For the year ending December 31, 2011 the Audit Committee of the Board of Directors has selected Hess, Stewart & Campbell, PLLC, an independent public accounting firm, to perform the audit of the Company’s financial statements and its internal controls over financial reporting.

Hess, Stewart & Campbell, PLLC acted as the Company’s independent registered public accountants for the year ending December 31, 2010 as well. A representative of Hess, Stewart & Campbell, PLLC will be present at the annual meeting, have an opportunity to make a statement if so desired and will be available to answer questions.


CHANGES TO THE CARDINAL BANKSHARES CORPORATION

2011 PROXY AND ADDENDUM

 

1. On page 4, in the Section captioned “Election of Directors,” the statement, “The Board Unanimously Recommends a Vote “For” the Approval of the Amendment to the Articles of Incorporation” is eliminated.

 

2. On page 7, the Section captioned “Designation of Independent Auditors” is replaced entirely with the following:

For the year ending December 31, 2011 the Audit Committee of the Board of Directors has selected Hess, Stewart & Campbell, PLLC, an independent public accounting firm, to perform the audit of the Company’s financial statements and its internal controls over financial reporting.

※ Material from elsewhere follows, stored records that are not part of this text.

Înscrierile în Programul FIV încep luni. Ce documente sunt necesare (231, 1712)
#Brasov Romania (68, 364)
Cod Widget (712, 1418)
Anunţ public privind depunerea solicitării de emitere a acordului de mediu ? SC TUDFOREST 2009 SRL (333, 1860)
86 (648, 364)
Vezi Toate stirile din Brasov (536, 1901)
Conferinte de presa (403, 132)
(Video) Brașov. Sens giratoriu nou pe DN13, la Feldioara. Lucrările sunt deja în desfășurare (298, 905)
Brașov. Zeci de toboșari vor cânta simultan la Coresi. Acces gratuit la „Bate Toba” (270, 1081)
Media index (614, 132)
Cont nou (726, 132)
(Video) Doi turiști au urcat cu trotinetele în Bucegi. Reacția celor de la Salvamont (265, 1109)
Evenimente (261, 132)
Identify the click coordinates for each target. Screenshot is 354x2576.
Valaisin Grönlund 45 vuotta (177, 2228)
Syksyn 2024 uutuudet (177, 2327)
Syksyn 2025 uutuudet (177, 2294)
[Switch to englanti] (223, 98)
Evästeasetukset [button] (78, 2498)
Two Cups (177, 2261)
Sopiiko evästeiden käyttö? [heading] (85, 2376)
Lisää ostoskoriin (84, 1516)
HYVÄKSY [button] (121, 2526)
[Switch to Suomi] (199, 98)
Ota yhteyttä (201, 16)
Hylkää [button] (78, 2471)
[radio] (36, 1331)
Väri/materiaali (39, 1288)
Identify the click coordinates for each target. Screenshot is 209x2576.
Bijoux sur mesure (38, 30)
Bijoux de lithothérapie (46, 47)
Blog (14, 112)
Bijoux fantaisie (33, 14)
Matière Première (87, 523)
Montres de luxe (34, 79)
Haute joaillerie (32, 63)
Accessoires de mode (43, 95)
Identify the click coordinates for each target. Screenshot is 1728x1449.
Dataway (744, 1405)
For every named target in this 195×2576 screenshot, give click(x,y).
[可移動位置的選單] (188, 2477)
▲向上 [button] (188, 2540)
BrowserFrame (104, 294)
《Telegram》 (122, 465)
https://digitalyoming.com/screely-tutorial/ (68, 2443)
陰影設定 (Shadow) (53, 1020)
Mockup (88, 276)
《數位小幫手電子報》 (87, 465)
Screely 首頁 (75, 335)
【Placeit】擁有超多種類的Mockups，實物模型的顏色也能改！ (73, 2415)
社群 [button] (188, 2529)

Hess, Stewart & Campbell, PLLC acted as the Company’s independent registered public accountants for the year ending December 31, 2010 as well. A representative of Hess, Stewart & Campbell, PLLC will be present at the annual meeting, have an opportunity to make a statement if so desired and will be available to answer questions.